272 Evolution of R5 and X4 Human Immunodeficiency Virus Type 1 Gag Sequences in Vivo: Evidence for Recombination Hanneke Schuitemaker*, Janny Visser, Ronald van Rij Sanquin Res and Academic Med Ctr, Amsterdam, The Netherlands
Background: HIV-1 infection is generally established by CCR5-using (R5) viruses, which persist throughout the course of infection. R5 HIV-1 variants evolve into CXCR4-using (X4) HIV-1 variants in approximately half of the infected individuals. We have previously observed an ongoing genetic evolution with a continuous divergence of envelope gp120 sequences of co-existing R5 and X4 virus variants over time. Here, we studied evolution of p17gag sequences in 2 patients (pts) who developed X4 variants in the course of infection.
Methods: Phylogenetic analyses were performed on gp120 env and p17gag sequences of biological virus clones from 2 pts (ACH039 and ACH208) who developed X4 variants during follow-up in the Amsterdam cohort on HIV-1 infection and AIDS.
Results: The overall diversity in gp120 V3 was higher than in p17gag. In p17gag the rate of synonymous mutations was higher than the rate of non-synonymous mutations for both pts, whereas the opposite was observed for the gp120 V3 sequences, confirming previous studies and pointing to stronger positive selection on the envelope. Divergence between the R5 and X4 virus population increased over time and always exceeded diversity within the R5 or within the X4 virus population in the gp120 V3 region. In contrast, the divergence from R5 to X4 virus population in the p17gag region was similar to the diversity within the R5 or within the X4 virus population. The divergence from the R5 to the X4 virus population in the gp120 V3 region was significantly higher than the diversity within the R5 and X4 virus population at all time points (p-values ranging from < 0.001 to 0.01, Mann Whitney U test), whereas no significant differences were observed in the p17gag region. In conclusion, we observed an ongoing evolution of the p17gag region of both R5 and X4 virus populations, but these virus populations did not diverge over time.

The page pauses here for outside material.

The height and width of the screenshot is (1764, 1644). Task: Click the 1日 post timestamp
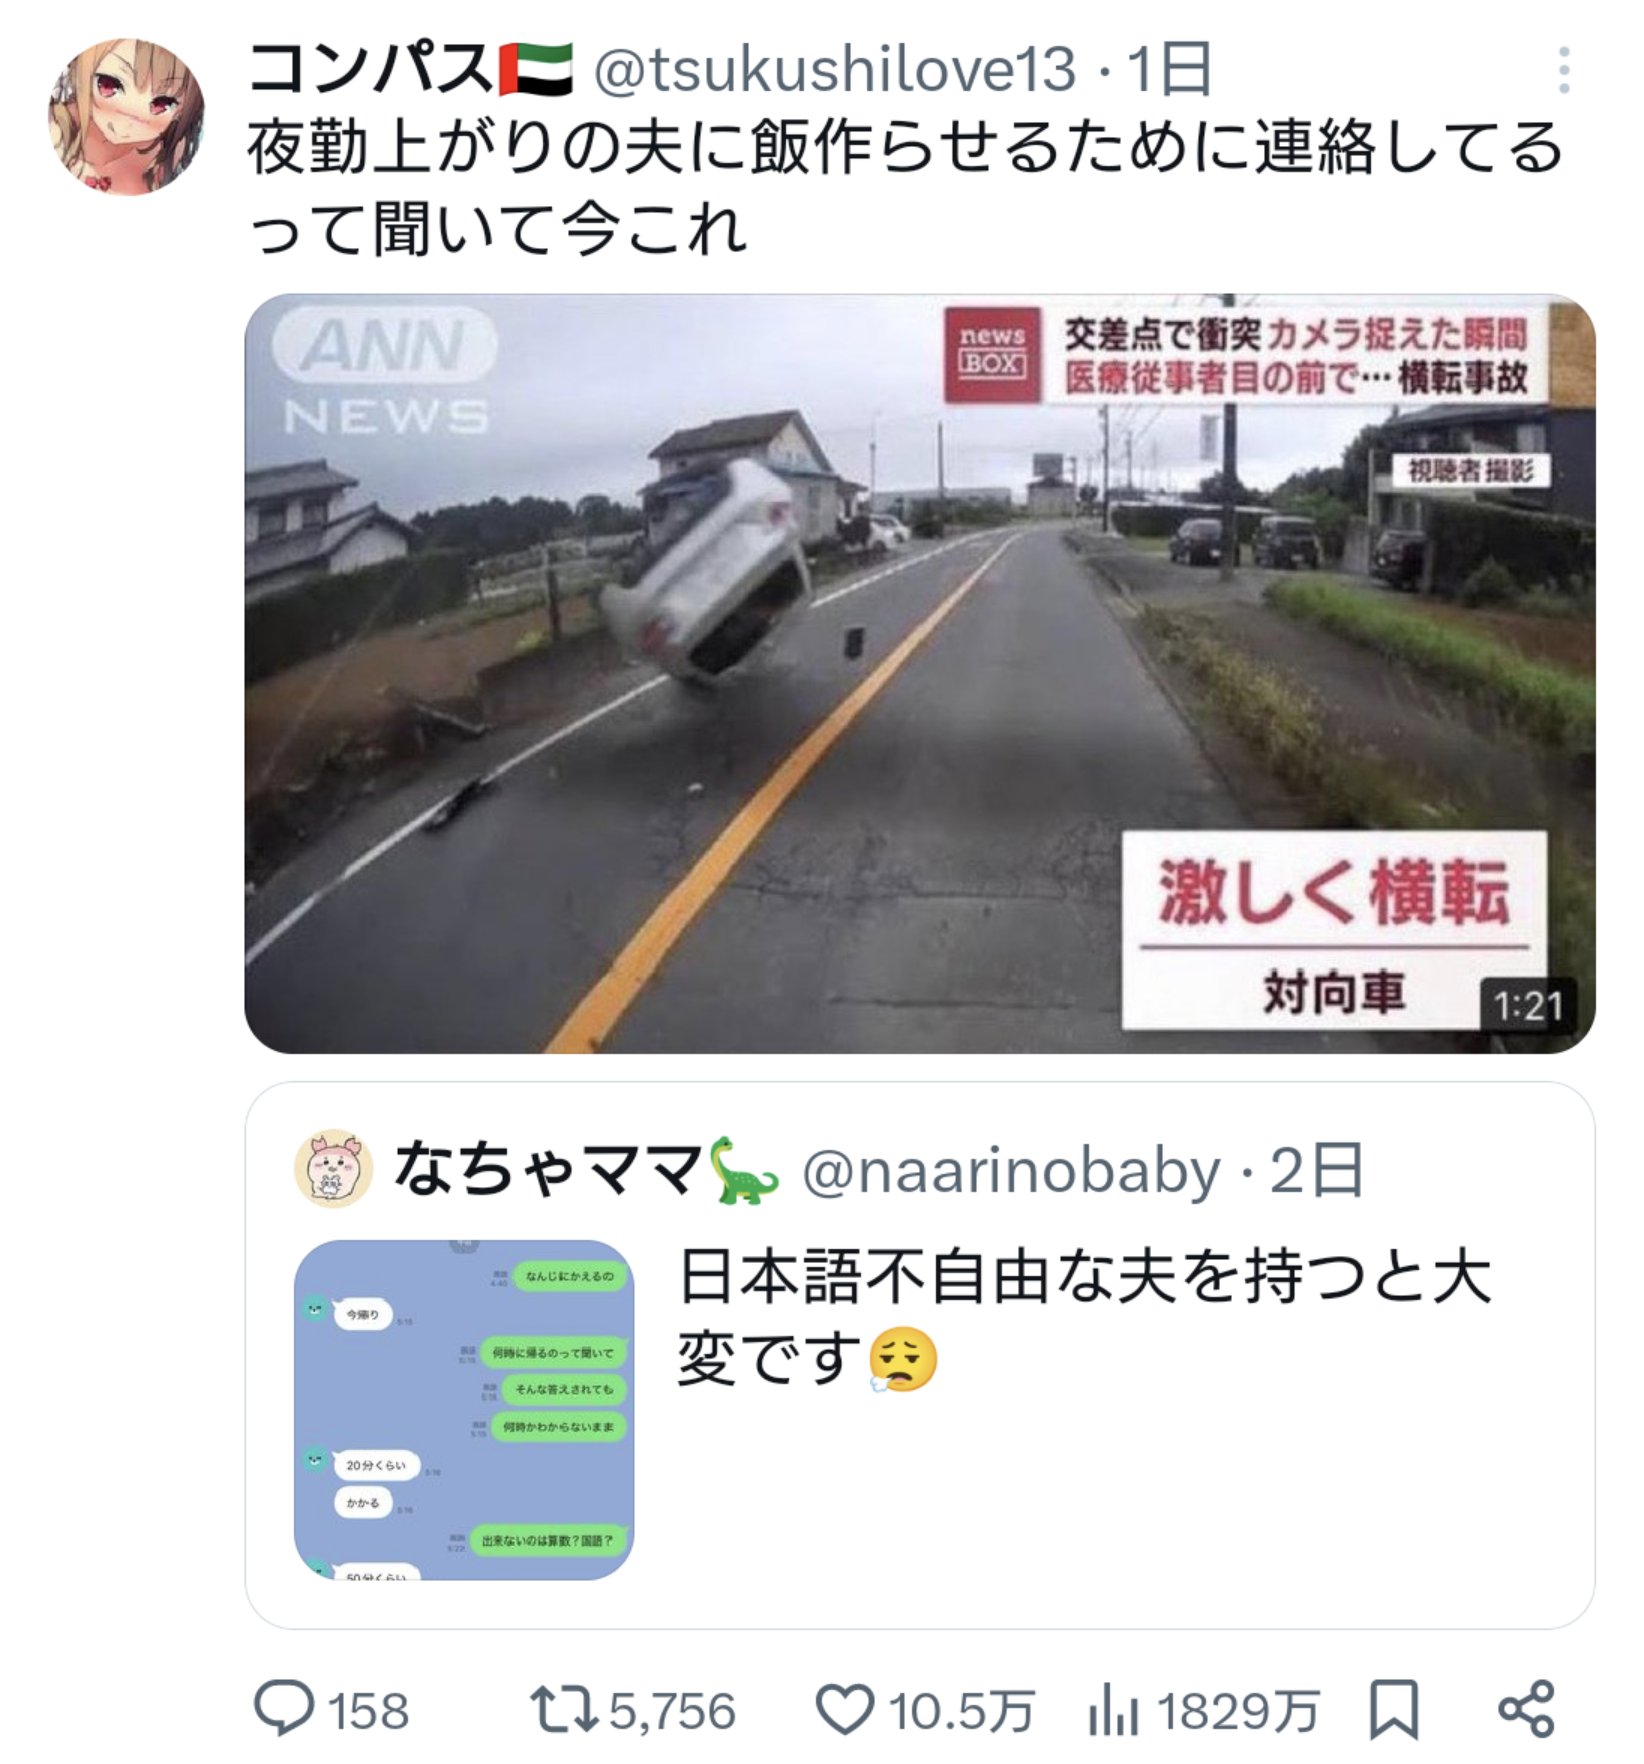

Conclusions: We previously suggested that the divergence between R5 and X4 populations was evidence for independent evolution of these virus variants and that this could be explained by their separate niches in naive and memory T-cells. Here we demonstrate the absence of this divergence for p17gag sequences. Independent evolution of different genomic regions is considered as evidence for the occurrence of recombination. Therefore, our data imply that recombination between R5 and X4 HIV-1 variants occurs in vivo and consequently that X4 and R5 variants share common target cells.